# Exercise
Please keep the images out and set down the data exactly as given.

# The input
☆ ☆ ☆
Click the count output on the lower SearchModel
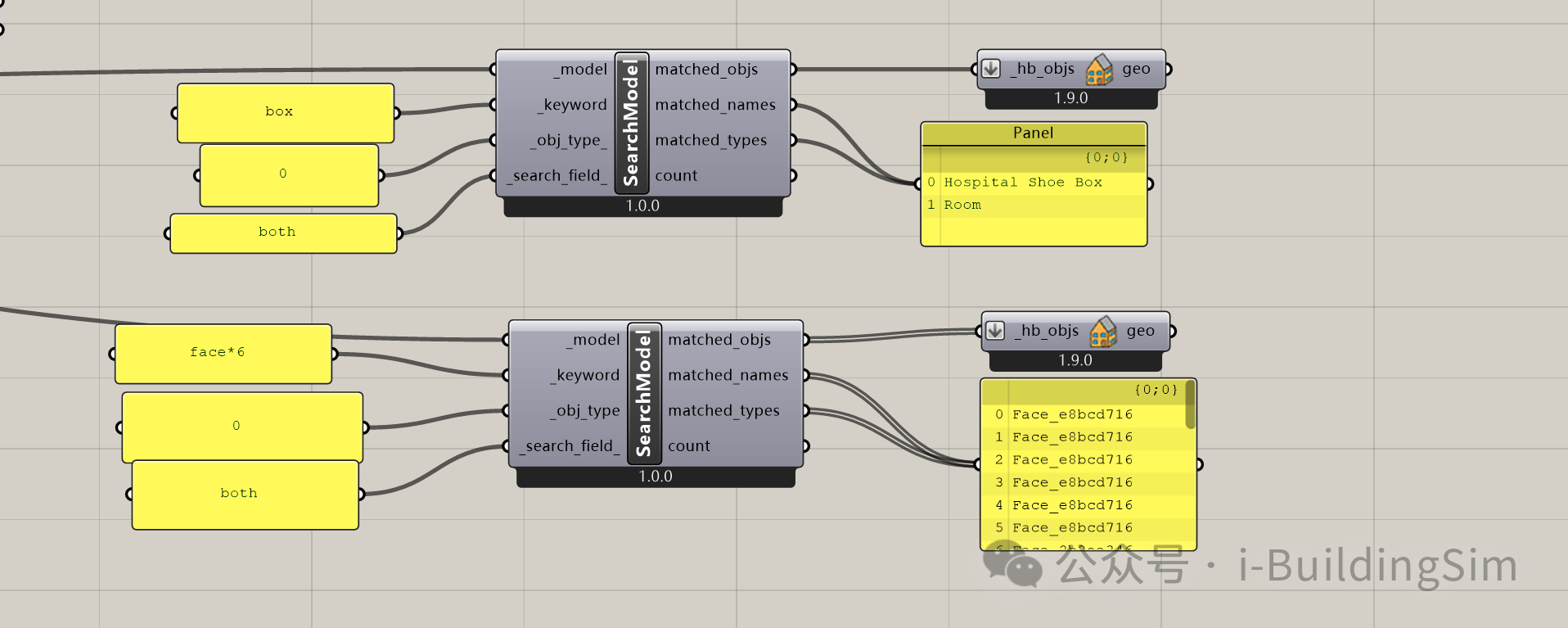 [689, 446]
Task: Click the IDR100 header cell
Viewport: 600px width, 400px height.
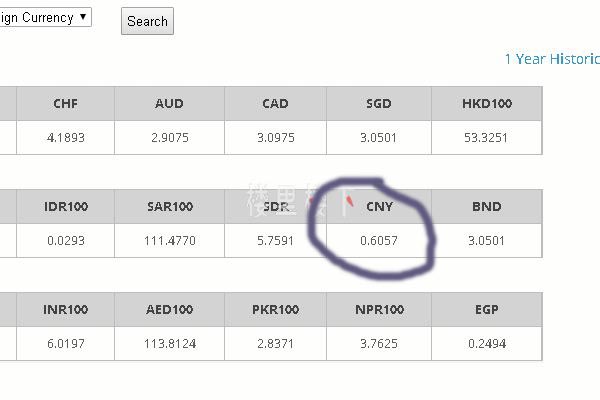Action: click(66, 207)
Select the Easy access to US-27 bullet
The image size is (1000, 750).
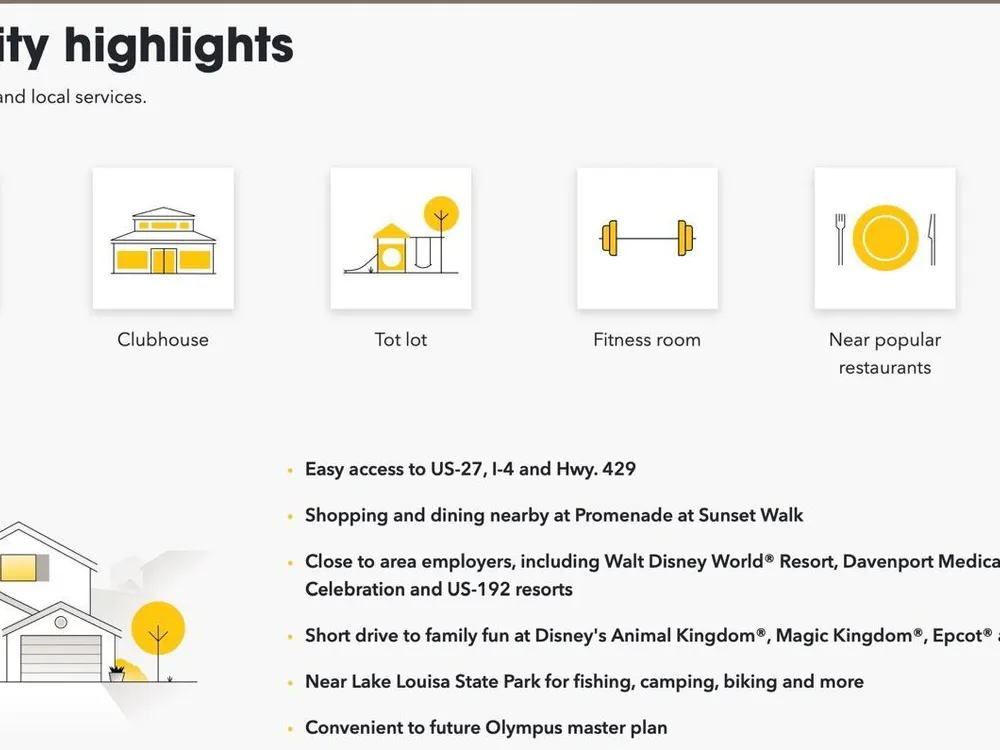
☆ ☆ ☆
# Response area
Click the count output on the lower SearchModel
 [689, 446]
Task: Click the IDR100 header cell
Viewport: 600px width, 400px height.
Action: click(66, 207)
Select the Easy access to US-27 bullet
The image size is (1000, 750).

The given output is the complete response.